The serious study of comics has long been the research mission of Dr. Barbara Postema, a new postdoctoral fellow in Ryerson's Modern Literature and Culture and Research Centre (MLCRC) and the English Department. Her compelling research program contends that comics are an artistic and narrative form endowed with the ability to communicate sophisticated social and cultural messages. She submits that this popular genre is part of a long-running tradition of pictorial narrative that tracks back to the earliest forms of human communication.
It is here at Ryerson University that she hopes to place her research within an international scope. "Ryerson has widely acknowledged expertise in the study of visual and popular culture," Dr. Postema explains, adding that her research space is "the perfect environment for this work." Her research benefits from the MLCRC's state-of-the-art technology, including new digital imaging technology implemented with the help of a recent Canada Foundation for Innovation grant, which allows her to store and analyze data with ease.

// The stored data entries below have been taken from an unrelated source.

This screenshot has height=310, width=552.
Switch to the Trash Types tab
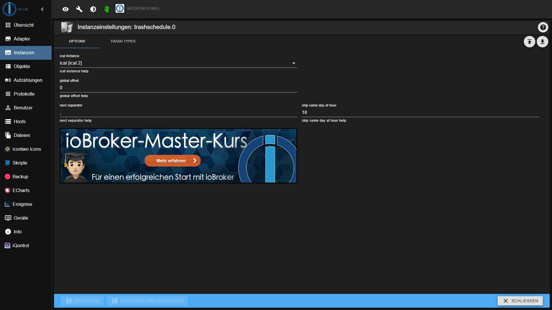123,41
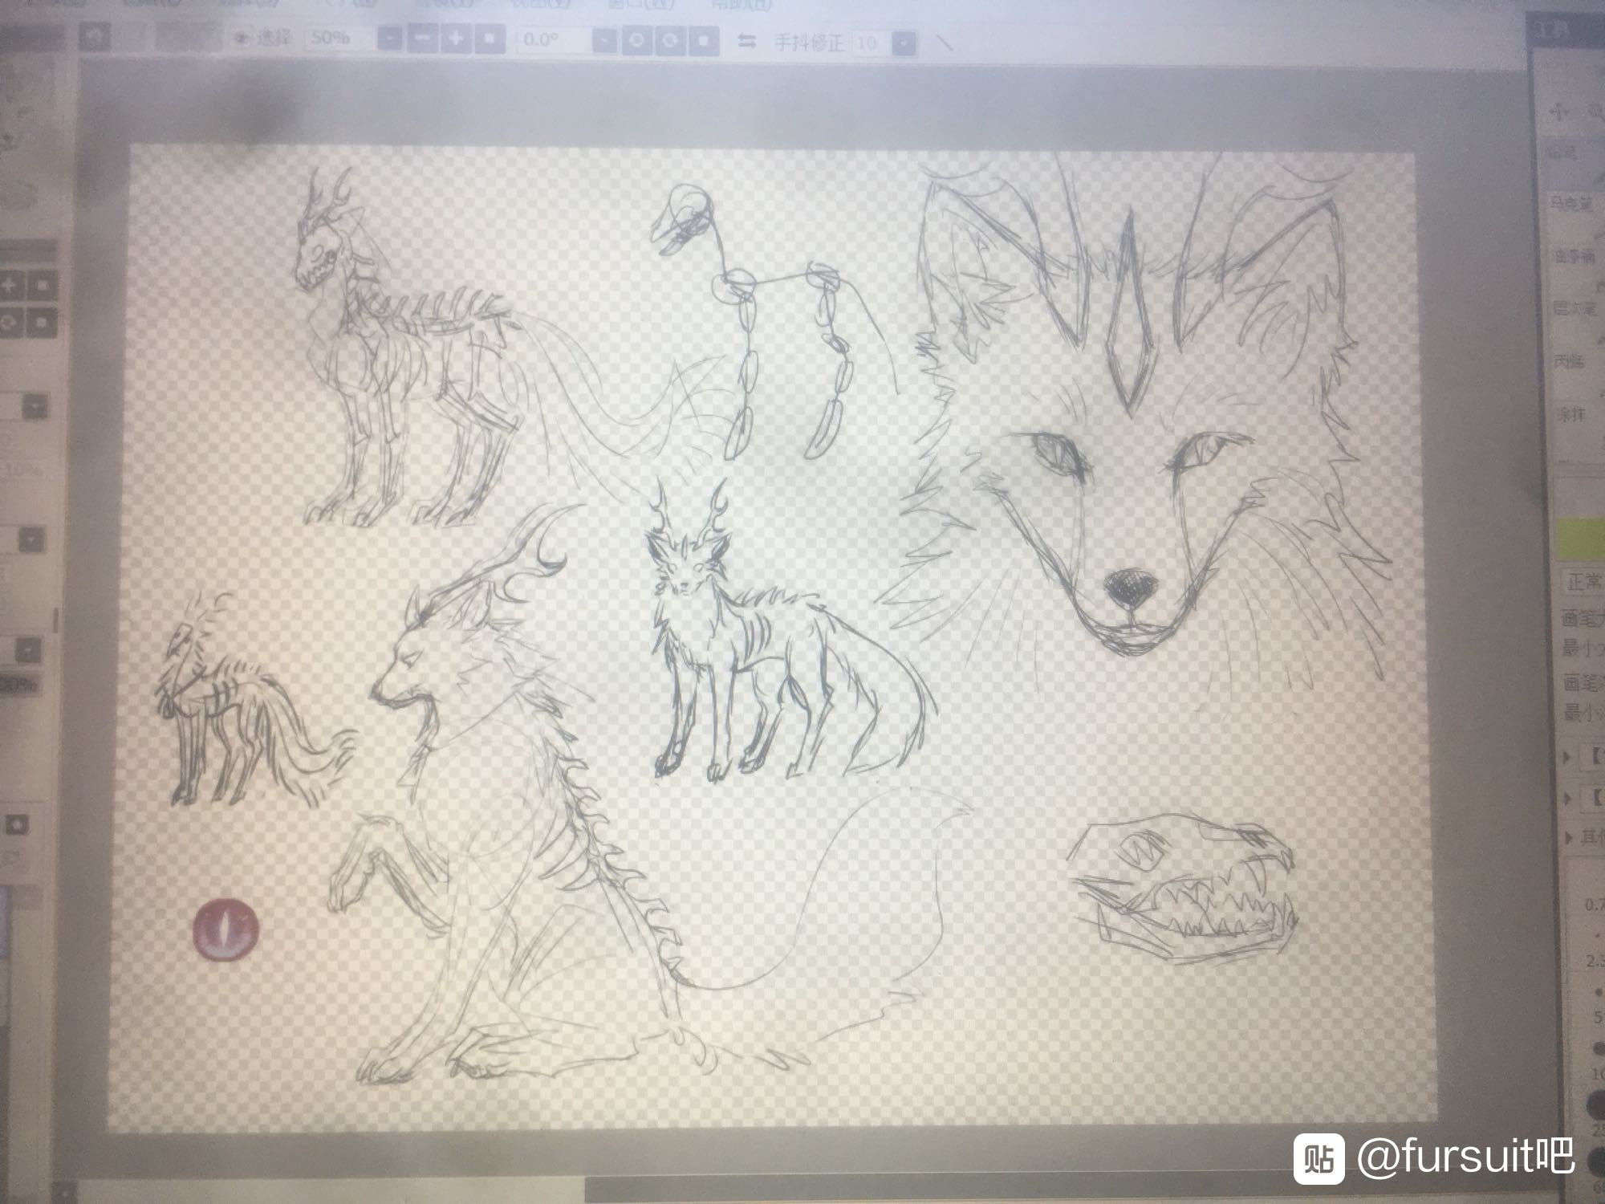Reset the canvas rotation angle

pos(703,41)
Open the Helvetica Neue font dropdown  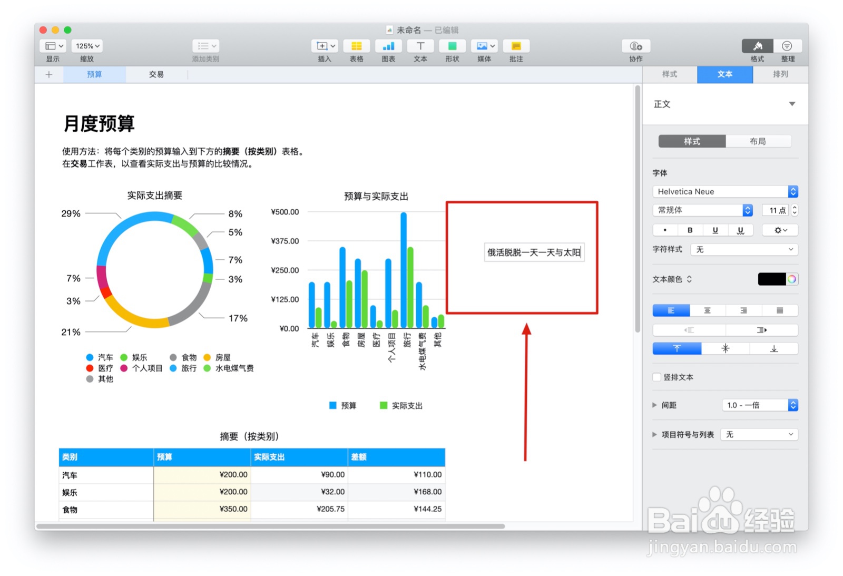724,191

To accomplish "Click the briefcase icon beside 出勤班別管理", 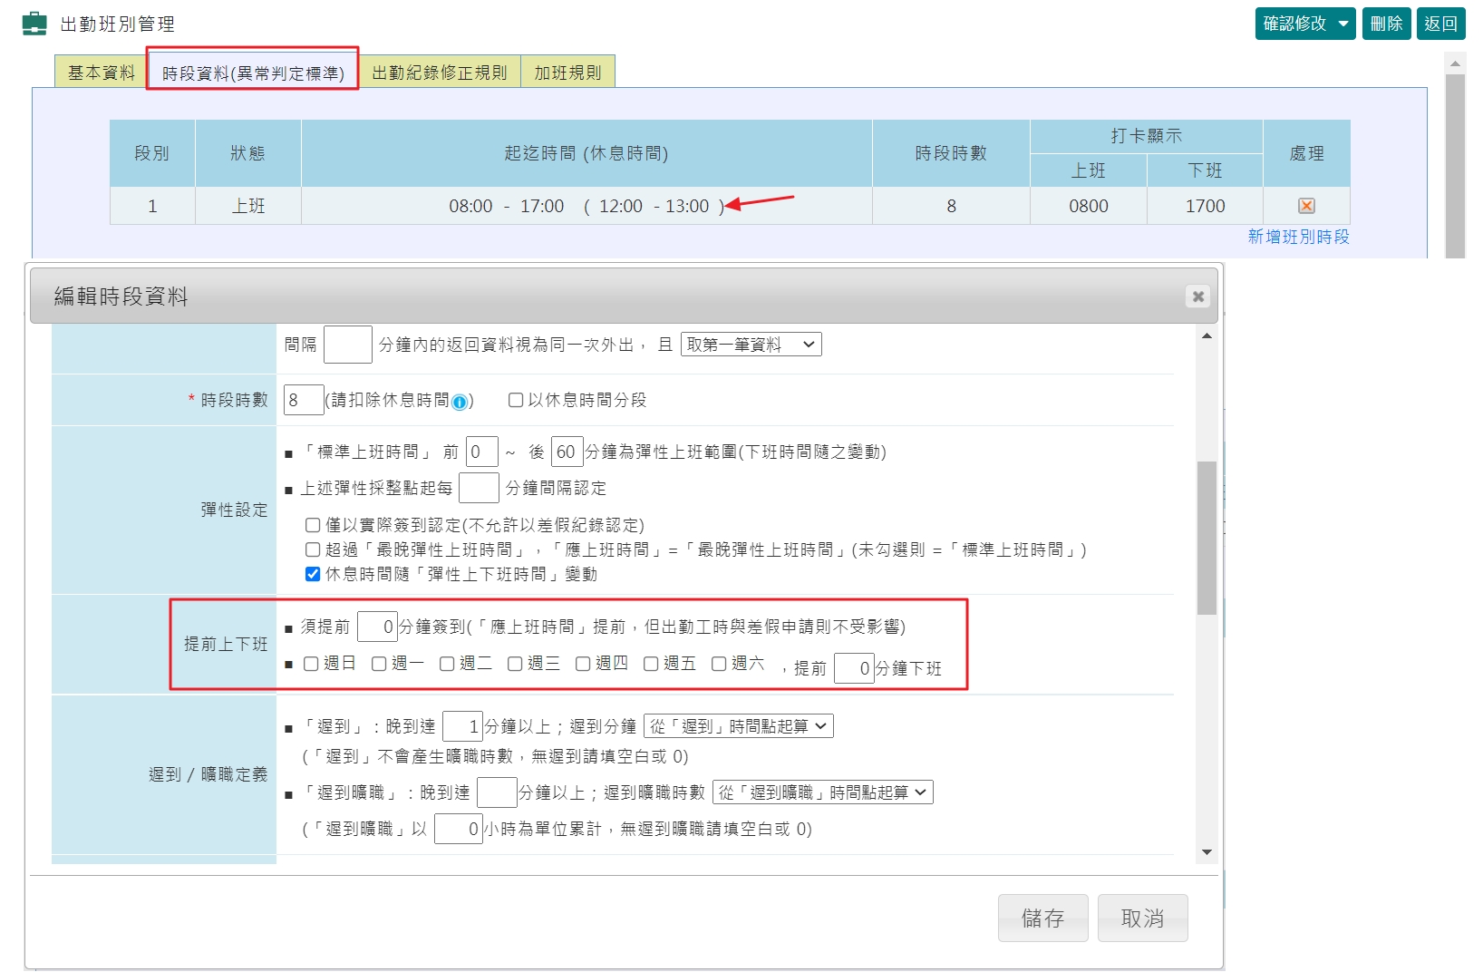I will 34,23.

Dr. Postema's research program is funded through a prestigious postdoctoral fellowship by the Social Sciences and Humanities Research Council of Canada (SSHRC), awarded to Dr. Postema for a two-year period, from 2013 to 2015. During her tenure at the MLCRC, Dr. Postema will focus on a special form of comics that intentionally leaves out words and text bubbles. These so-called "silent comics" have important cross-cultural relevancy, as their ability to signify takes on universal breadth.
"Dr. Postema's research reveals how readers make meaning through the visual, and how diverse cultures establish visual literacies that enable transnational understanding," explains Dr. Irene Gammel, professor of English and Canada Research Chair in Modern Literature and Culture, who supervises Dr. Postema's postdoctoral research. She continues: "Where verbal text may serve to create boundaries, images can be translated across different cultures, opening up circuits of mutuality and exchange." In conducting her research, Dr. Postema will capitalize on the thriving community of comics artists in Toronto, by engaging, for example, with Toronto's Comic Art Festival, which attracts more than 18,000 aficionados annually. Her research will culminate in the publication of a second scholarly monograph.
Dr. Postema is inaugurating her Ryerson research program by launching her first book, Narrative Structure in Comics: Making Sense of Fragment, on October 10th. The scholarly book, which is generously illustrated with color images, is being published as the first book of the Comic Studies Monograph Series published by Rochester Institute of Technology Press.
Dr. Postema's book will be launched at the newly renovated MLC Research and Innovation Zone, 111 Gerrard Street East, First Floor on Thursday, October 10, 5-7 pm. The launch features Dr. Postema in conversation with Dr. Andrew O'Malley, a comics scholar and associate professor of English at Ryerson, followed by a book signing. Guests will be able to browse original comics from Dr. Postema's collection. The event is free of charge and open to the general public. Refreshments will be served.